|Review: Mägo de Oz - Gaia|
Label: Locomotive Music
Year released: 2003
Genre: Folk Metal
Review online: April 20, 2010
Reviewed by: Hermer Arroyo
Rated 3.89/5 (77.78%) (9 Votes)
Three years after the awesomeness of Finisterra, Mägo de Oz come back with what it is the beginning of a planned trilogy. Musically they still follow the same style but on this album it is a bit more expanded. There is an orchestral feeling attached to the songs – they always had a classical element but by listening to the beautiful instrumental intro "Obertura MDXX" I noticed they're more in the forefront. Not only that but the orchestral passages on the songs are longer as well yet somehow it enhances the songs rather than distract you from them.

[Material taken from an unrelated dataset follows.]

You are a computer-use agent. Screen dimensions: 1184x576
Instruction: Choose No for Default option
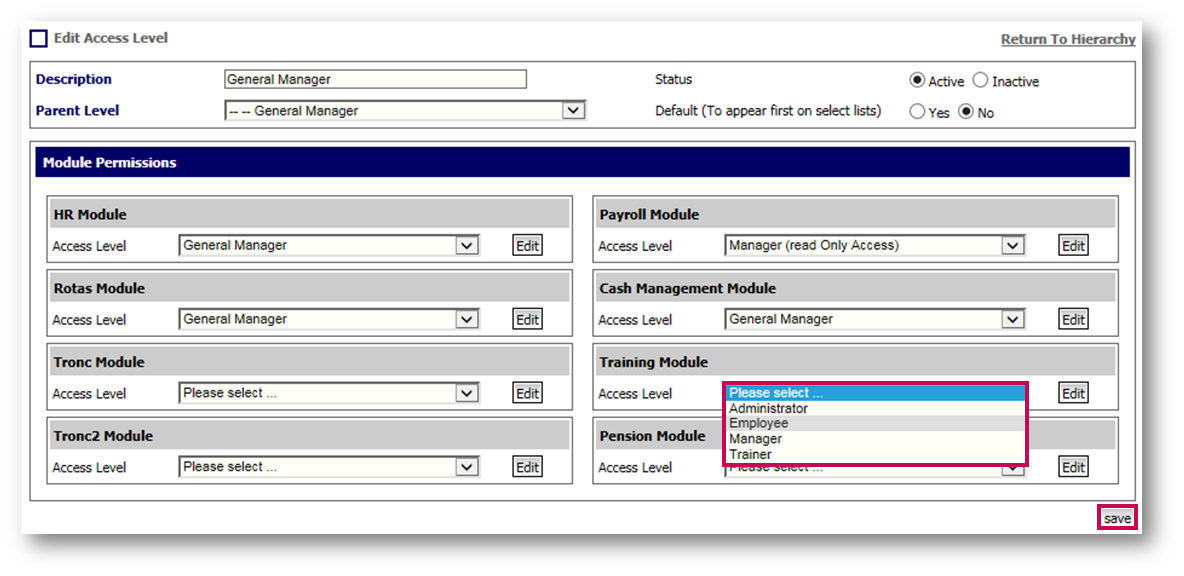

After the intro, Gaia strikes with the title track and it is one of the best songs that the band has made and an instant classic. From there the songwriting remains fairly consistent, displaying that unique style with songs like "La Costa del Silencio", "Alma" and "Van a Rodar Cabezas". When the band tries to slow down, they are not as good, evidenced by the boring ballads "El Árbol de la Triste Noche" and "La Rosa de los Vientos". But all that is forgiven as the album closes with "La Venganza de Gaia", oddly like the title track it clocks at 11:03, both are equally as good and are a great example of how Folk Metal should sound like (they are always at their best when making these types of songs).

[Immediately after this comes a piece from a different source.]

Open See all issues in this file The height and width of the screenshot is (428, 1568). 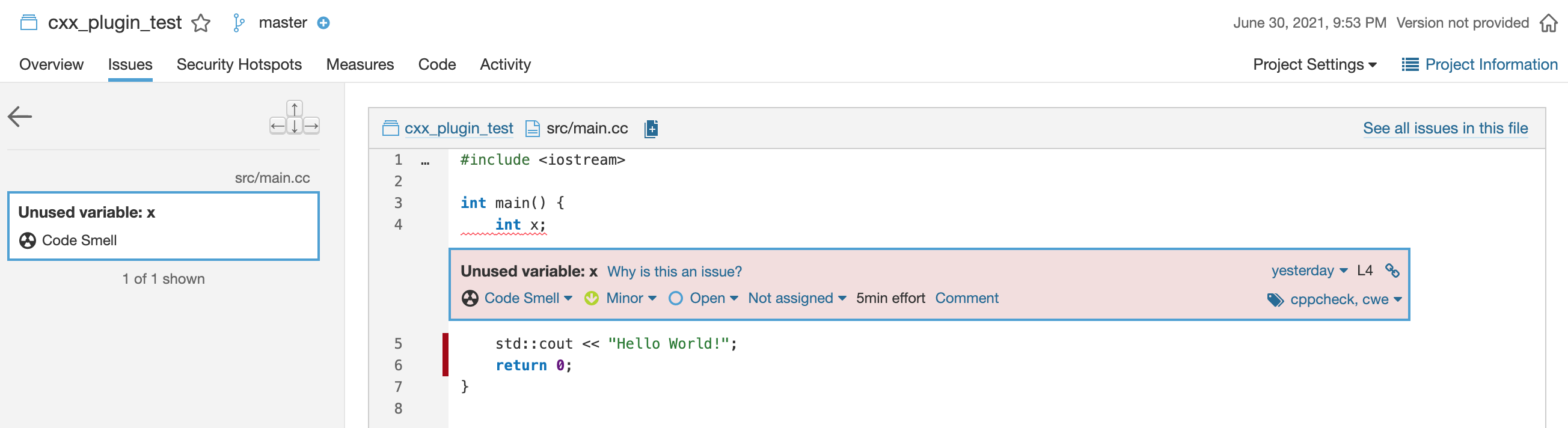click(1446, 128)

The musicians are given enough room to shine and each of the band's nine members does not disappoint. If there are drawbacks to Gaia is that the album itself is too long, lasting more than 70 minutes, and the lyrics are in Spanish. However, once again the music is so strong that you shouldn't care. I've heard complaints that the guitars are absent but I just don't hear that, they may be a little more in the background when the other instruments come to play but in no way does it lacks great riffs and solos. Mägo de Oz clearly know that they are a metal band and the guitars are an important part of their sound.
Gaia is a worthy follow up to what they've done previously. I don't know if it is better or worse but one thing I do know is that it belongs in their discography. If you don't know about them, this is a good place to start and if you are a fan of Folk Metal you can purchase this without reservation. Absolutely recommended.
|Other related information on the site|
|Review: Finisterra (reviewed by Hermer Arroyo)|
Review: Gaia II:La Voz Dormida (reviewed by Hermer Arroyo)
Review: Gaia III: Atlantia (reviewed by Hermer Arroyo)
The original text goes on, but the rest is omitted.